__ACTION ITEM__
Update the lines from the start of the records up to and including the line with "x-tick-label: CNC098 is" by replacing "screenshot" with "image" and changing nothing else. Give only these lines, and leave the pictures out of your answer.

__PROVIDED MATERIAL__
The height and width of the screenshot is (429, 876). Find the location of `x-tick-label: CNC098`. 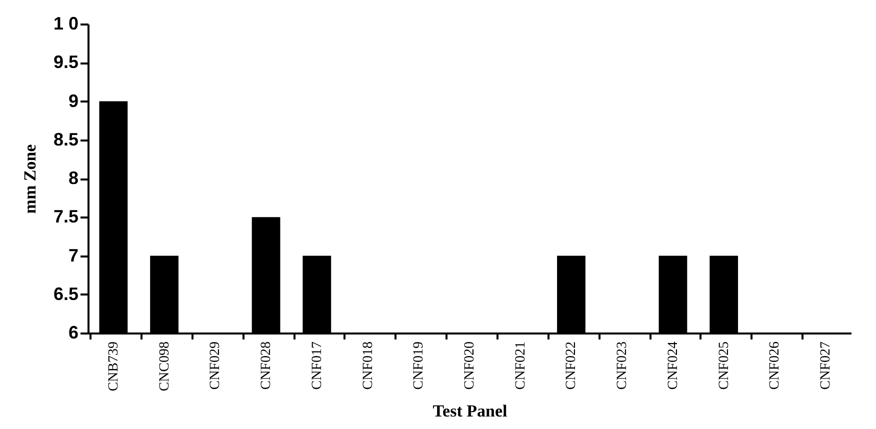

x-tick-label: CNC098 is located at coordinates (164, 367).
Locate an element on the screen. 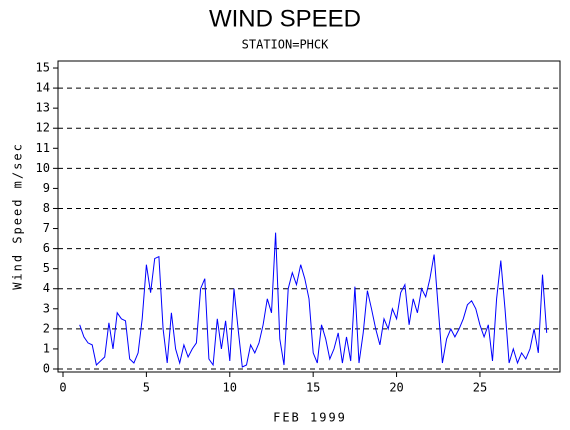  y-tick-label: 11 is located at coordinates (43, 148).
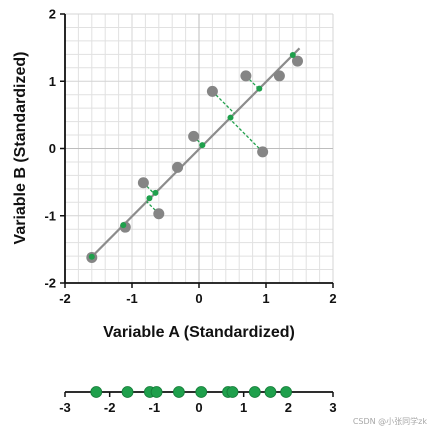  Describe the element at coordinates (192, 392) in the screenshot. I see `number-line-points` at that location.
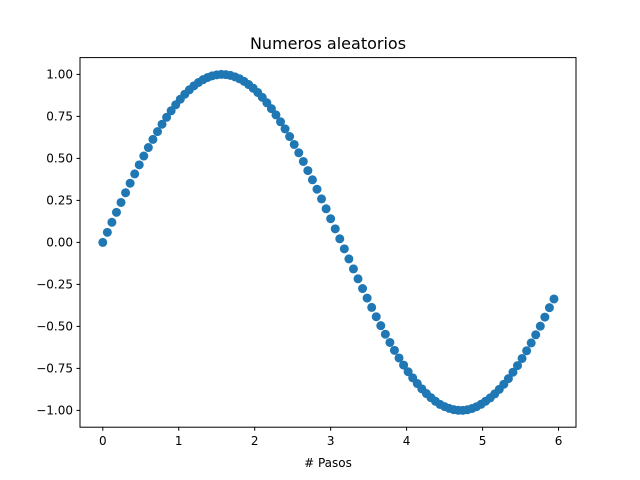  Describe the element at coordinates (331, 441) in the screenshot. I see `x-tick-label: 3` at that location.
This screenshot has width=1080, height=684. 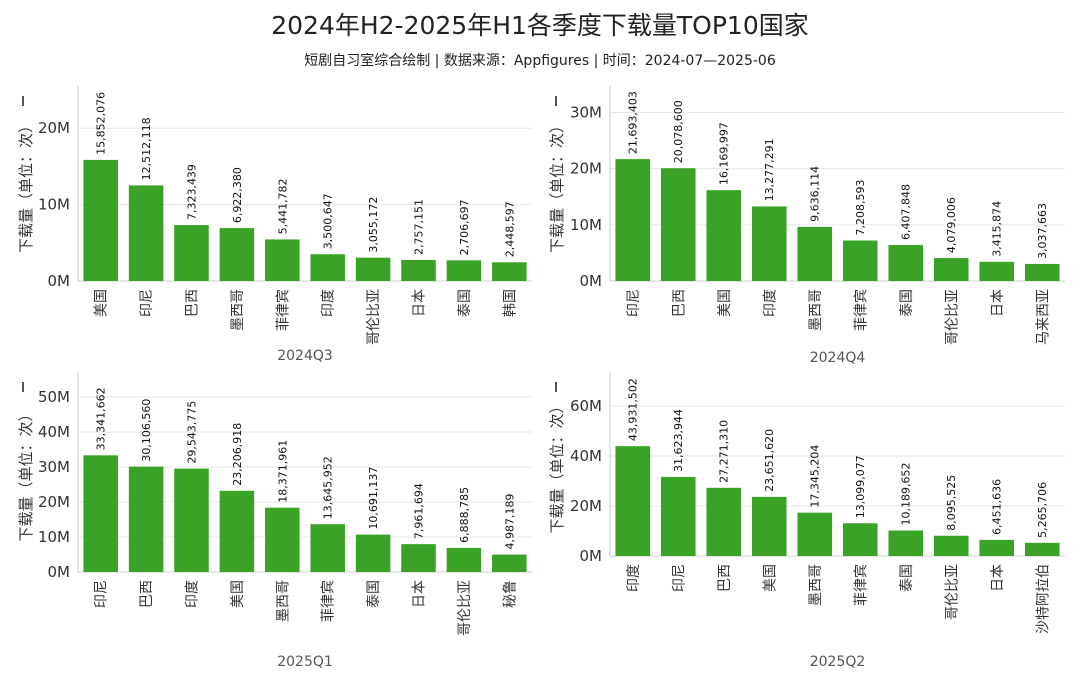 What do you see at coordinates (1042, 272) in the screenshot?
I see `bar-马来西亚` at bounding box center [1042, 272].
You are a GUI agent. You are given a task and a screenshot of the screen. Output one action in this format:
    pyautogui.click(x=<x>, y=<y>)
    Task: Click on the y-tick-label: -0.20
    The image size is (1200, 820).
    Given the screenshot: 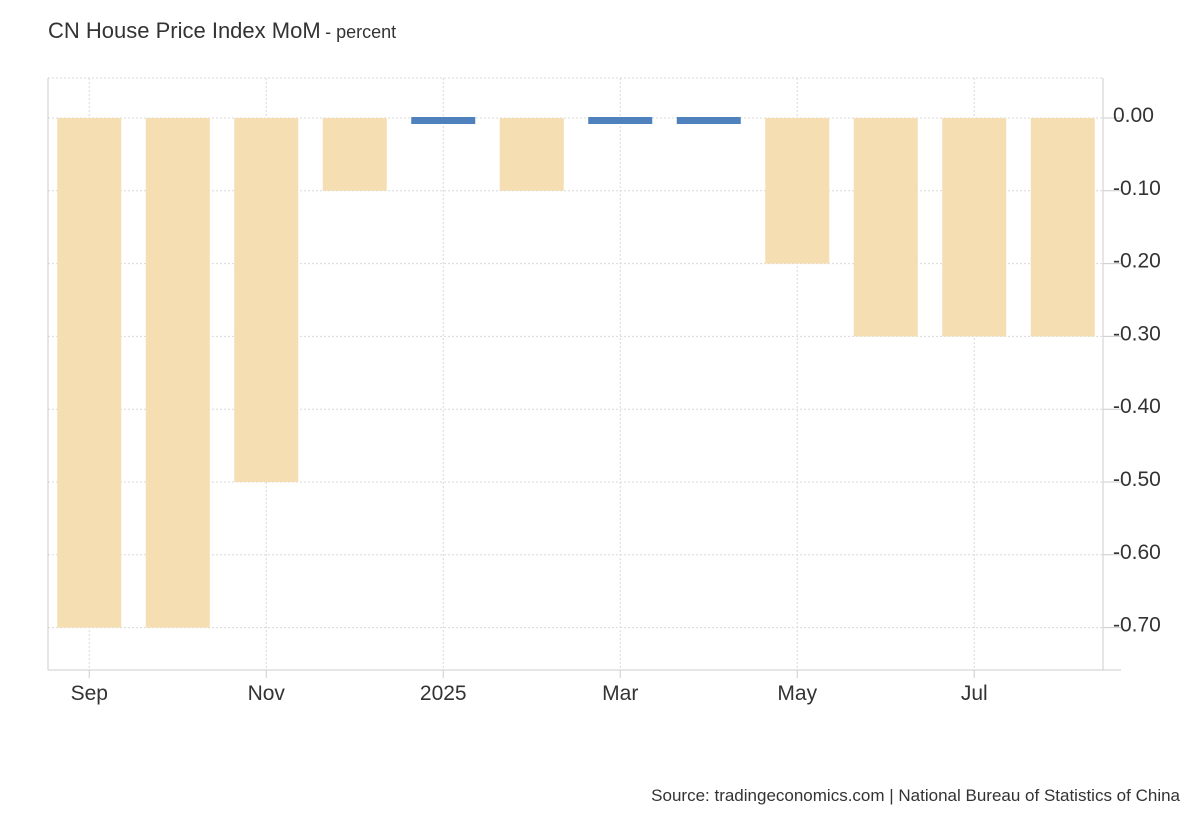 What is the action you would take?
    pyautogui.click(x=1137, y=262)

__RESPONSE BOX__
The height and width of the image is (429, 876). Find the location of `x-tick-label: CNC098`. 

x-tick-label: CNC098 is located at coordinates (164, 367).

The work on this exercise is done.